• _What is expected_:
Since the entries below must stay intact, return each one exactly.
_ _ _
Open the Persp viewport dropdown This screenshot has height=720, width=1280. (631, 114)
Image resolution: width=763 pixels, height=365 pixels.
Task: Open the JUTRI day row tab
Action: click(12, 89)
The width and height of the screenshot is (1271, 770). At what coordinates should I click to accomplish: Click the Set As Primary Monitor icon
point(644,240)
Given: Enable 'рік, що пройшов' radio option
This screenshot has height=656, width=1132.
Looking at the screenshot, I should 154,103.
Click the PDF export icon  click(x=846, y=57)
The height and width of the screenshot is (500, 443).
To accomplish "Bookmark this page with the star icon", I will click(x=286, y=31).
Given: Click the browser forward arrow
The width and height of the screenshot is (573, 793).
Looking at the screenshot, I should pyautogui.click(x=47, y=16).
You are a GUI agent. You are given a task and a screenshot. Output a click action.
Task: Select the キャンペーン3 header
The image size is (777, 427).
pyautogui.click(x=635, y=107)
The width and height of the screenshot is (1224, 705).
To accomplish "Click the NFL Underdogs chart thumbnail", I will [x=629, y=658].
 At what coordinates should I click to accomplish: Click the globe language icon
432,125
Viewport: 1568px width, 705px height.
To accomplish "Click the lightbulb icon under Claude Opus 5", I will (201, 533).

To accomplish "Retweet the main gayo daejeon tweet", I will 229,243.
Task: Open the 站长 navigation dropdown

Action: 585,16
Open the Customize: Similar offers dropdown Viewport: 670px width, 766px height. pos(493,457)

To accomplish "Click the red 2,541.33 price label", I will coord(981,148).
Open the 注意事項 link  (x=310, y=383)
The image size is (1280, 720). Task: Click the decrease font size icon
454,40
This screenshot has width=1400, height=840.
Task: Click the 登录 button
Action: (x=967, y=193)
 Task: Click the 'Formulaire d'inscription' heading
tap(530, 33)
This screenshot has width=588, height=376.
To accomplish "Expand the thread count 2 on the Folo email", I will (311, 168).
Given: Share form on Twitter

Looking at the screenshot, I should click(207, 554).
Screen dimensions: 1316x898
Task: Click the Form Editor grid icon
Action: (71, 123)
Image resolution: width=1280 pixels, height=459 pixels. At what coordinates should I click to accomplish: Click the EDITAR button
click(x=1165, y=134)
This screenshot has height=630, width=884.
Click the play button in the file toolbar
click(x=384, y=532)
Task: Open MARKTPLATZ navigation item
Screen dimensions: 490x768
_ _ _
• _Solved exercise_:
Open the Persp viewport dropdown This screenshot has height=720, width=1280. (631, 114)
Image resolution: width=763 pixels, height=365 pixels.
Task: Open the JUTRI day row tab
Action: click(12, 89)
The width and height of the screenshot is (1271, 770). At what coordinates should I click to accomplish: Click the Set As Primary Monitor icon
point(644,240)
Given: Enable 'рік, що пройшов' radio option
This screenshot has height=656, width=1132.
Looking at the screenshot, I should 154,103.
Click the PDF export icon  click(x=846, y=57)
The height and width of the screenshot is (500, 443).
To accomplish "Bookmark this page with the star icon", I will click(x=286, y=31).
Given: Click the browser forward arrow
The width and height of the screenshot is (573, 793).
Looking at the screenshot, I should pyautogui.click(x=47, y=16).
You are a GUI agent. You are given a task and a screenshot. Output a click action.
Task: Select the キャンペーン3 header
The image size is (777, 427).
pyautogui.click(x=635, y=107)
The width and height of the screenshot is (1224, 705).
To accomplish "Click the NFL Underdogs chart thumbnail", I will [x=629, y=658].
 At what coordinates should I click to accomplish: Click the globe language icon
432,125
Viewport: 1568px width, 705px height.
To accomplish "Click the lightbulb icon under Claude Opus 5", I will (201, 533).

To accomplish "Retweet the main gayo daejeon tweet", I will 229,243.
Task: Open the 站长 navigation dropdown

Action: 585,16
Open the Customize: Similar offers dropdown Viewport: 670px width, 766px height. pos(493,457)

To accomplish "Click the red 2,541.33 price label", I will coord(981,148).
Open the 注意事項 link  (x=310, y=383)
The image size is (1280, 720). Task: Click the decrease font size icon
454,40
This screenshot has width=1400, height=840.
Task: Click the 登录 button
Action: (x=967, y=193)
 Task: Click the 'Formulaire d'inscription' heading
tap(530, 33)
This screenshot has width=588, height=376.
To accomplish "Expand the thread count 2 on the Folo email", I will (311, 168).
Given: Share form on Twitter

Looking at the screenshot, I should click(207, 554).
Screen dimensions: 1316x898
Task: Click the Form Editor grid icon
Action: (71, 123)
Image resolution: width=1280 pixels, height=459 pixels. At what coordinates should I click to accomplish: Click the EDITAR button
click(x=1165, y=134)
This screenshot has height=630, width=884.
Click the play button in the file toolbar
click(x=384, y=532)
Task: Open MARKTPLATZ navigation item
Screen dimensions: 490x768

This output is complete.